【拾捌】姉妹の再会

 良く晴れた空の下で、桜の花が咲いている。

 ゆら子は、咲き始めたばかりの桜の花を見上げた。

 耳には大勢の警官の声と、ザクザクと土を掘り返す音が届いているが、一般人であるゆら子は正弥と共に少し離れたところで待機させられている。


 今まさに、櫻木宗一郎の日記の内容を頼りにして、丘の上にある一本桜の根元を掘り返していた。

 昨夜、あのまま掘り返しに行くのだと思っていたが、手続きや調査があったり、暗がりでの作業は危険ということもあって日が昇ってからになったのだ。だが、準備を整えただけあって、もし春子が見つかったら、そのまま伯父を逮捕する段取りもついているとのことだった。


「……正弥さん」


 ゆら子は、隣で佇むばかりの正弥の右手に己の左手を重ねた。

 彼は肩を揺らして体をこわばらせたが、それも一瞬のことでぎこちなく握り返してくれる。
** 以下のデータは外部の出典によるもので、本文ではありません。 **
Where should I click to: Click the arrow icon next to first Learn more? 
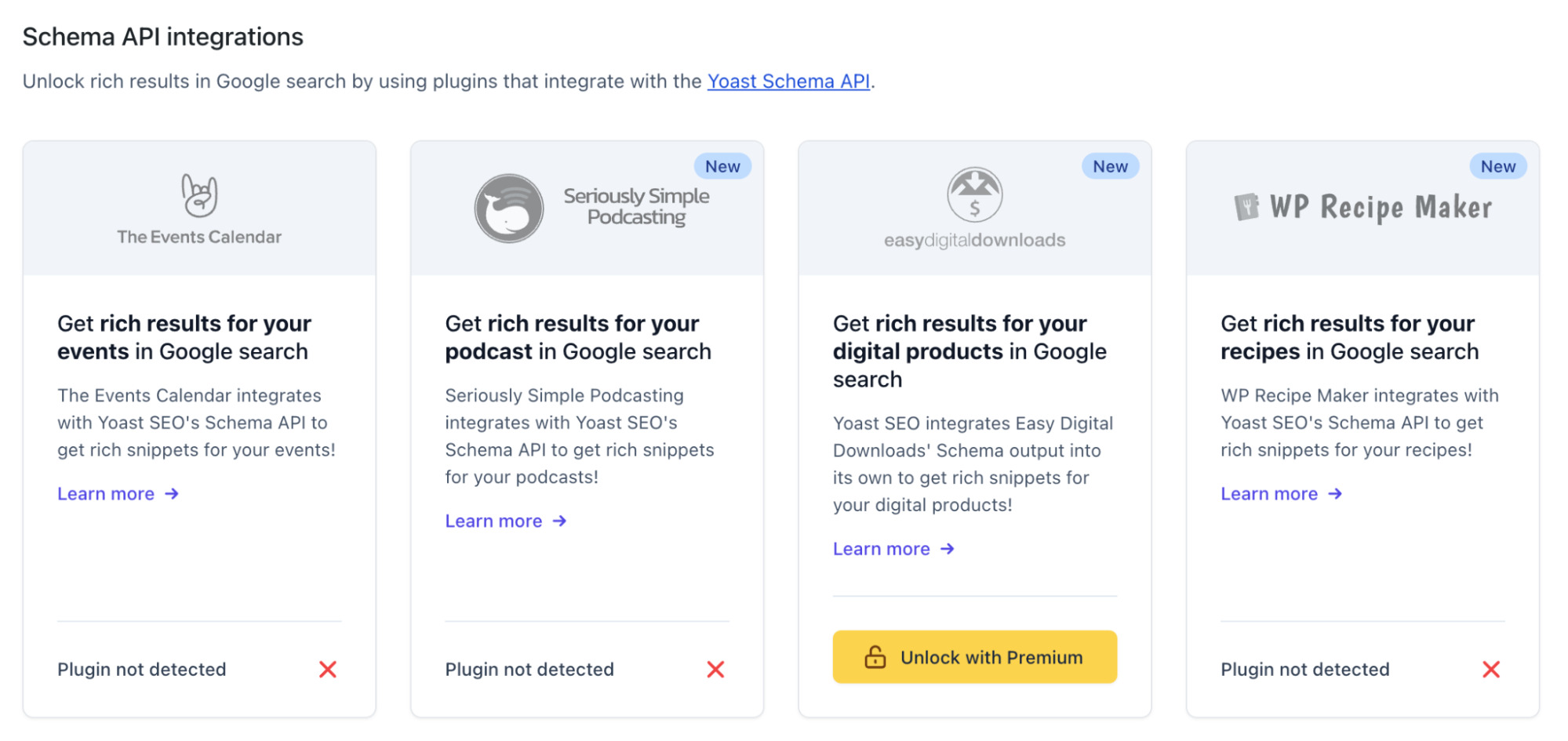pos(172,493)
意外なことに彼の手は、ゆら子の手よりも冷たい。


「桜が咲いています」


 気の早い花弁が風に乗ってゆら子達のところまでやってくる。

 あの日も、花びらが舞っていた。

 正確にいえば、あの日舞っていたのは風花――花ではなく、白い雪だったが、ゆら子には春に舞う桜の花びらとよく似て見えた。掴もうとすると手のひらから逃げて行く様もそっくりだ。


 ゆら子にはたくさん話したいことがあった。

 あの日、暗がりの中に潜んで姉が埋められていくところを見ていたこと。

 あの日、もし貴方がお姉ちゃんを埋めてくれなかったら私がしなければならなかったこと。
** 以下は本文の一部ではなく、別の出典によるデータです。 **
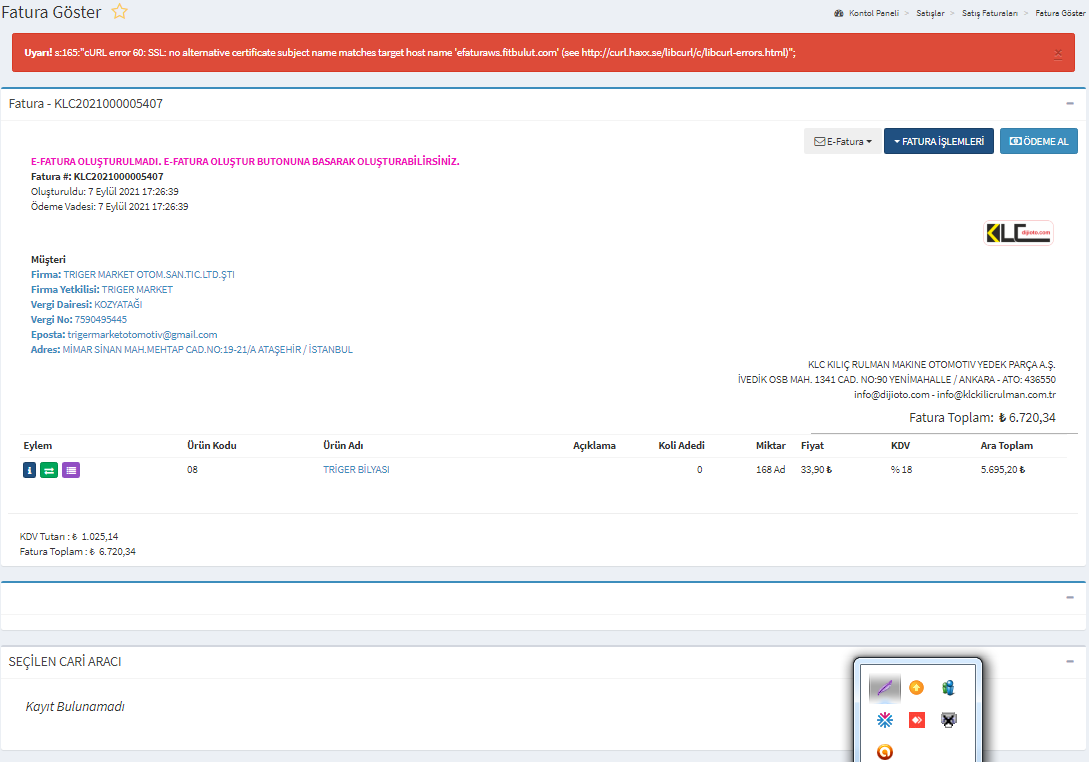This screenshot has height=762, width=1089.
Task: Click the green exchange arrows action icon
Action: point(49,470)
 あの日、葉すら落とした木に降り注いだ雪が桜の花のように見えたこと。

 あの日、すごく寒かったこと。

 どれも子どもじみていてみっともないことばかりだ。

 でも、どれもあの日からずっと、誰にも話せずにいたことだった。いや、今だってまだ早い。ちゃんと終わってからじゃないと……


 ――秘密にしてね、ゆらちゃん。


 って、春子が許さないだろう。

 だから、代わりにゆら子は正弥の手を握る手に力を込めた。

 あの日から、ずっとゆら子の手は冷えたままだったけれど、彼の手はもっと冷たかっただろう。


「出ました!」


 一本桜の周辺が俄かに騒がしくなる。

 複数の場所でそれぞれ掘っていた人々が、一か所に集まり、慎重に作業を始めた。どうやら、手掛かりが出たらしく、そこを重点的に探すらしい。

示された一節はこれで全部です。